- [Short exercise]:
Reproduce the passage on C string-to-number conversion verbatim, between "If the string was" and "the blank character.", inclusive.
--- Supplied passage ---
1. The integer versions of them allow you to specify radix. Any value between 2 through 36 (both inclusive) and in addition the special value 0. 10 means decimal number, 16 means hex number, 8 is octal. 0 is special and translates to 8, 10 or 16 according to C and C++ rules. So 0xff would be hex while 0377 would be octal and 255 would be decimal and they all would translate to the same number.

2. They all take an argument which is a pointer to a pointer to a char and if that argument is given it is a pointer to a char pointer variable and that variable will be set to point to the first char that doesn't contribute to the number. I.e. it point to the end of the number.

if a string str holds the value "123.57g" and you define a variable like this:

char * end;

Then a call like this:

float f = strtof(str, & end);

will have f equal to the value 123.57 after the call and the variable end will point to the 'g'.

If the string was only a number the end pointer would point to the null byte. If the string hold a number followed by some blanks (space, tab etc) the end string pointer will point to the blank character.
--- Dataset content ---
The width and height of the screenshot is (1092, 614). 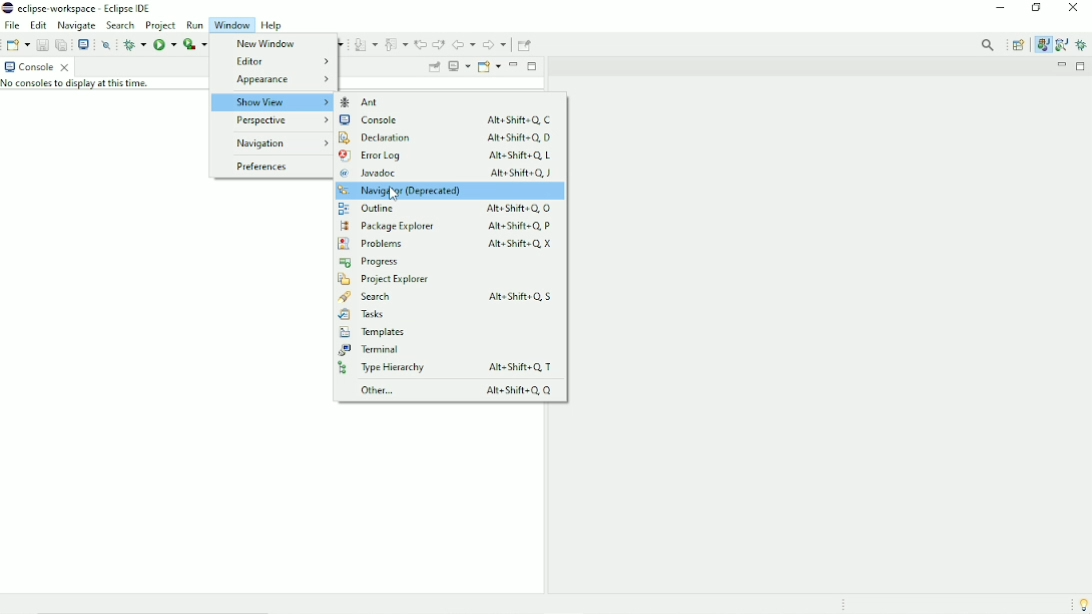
---
- [Reply]:
If the string was only a number the end pointer would point to the null byte. If the string hold a number followed by some blanks (space, tab etc) the end string pointer will point to the blank character.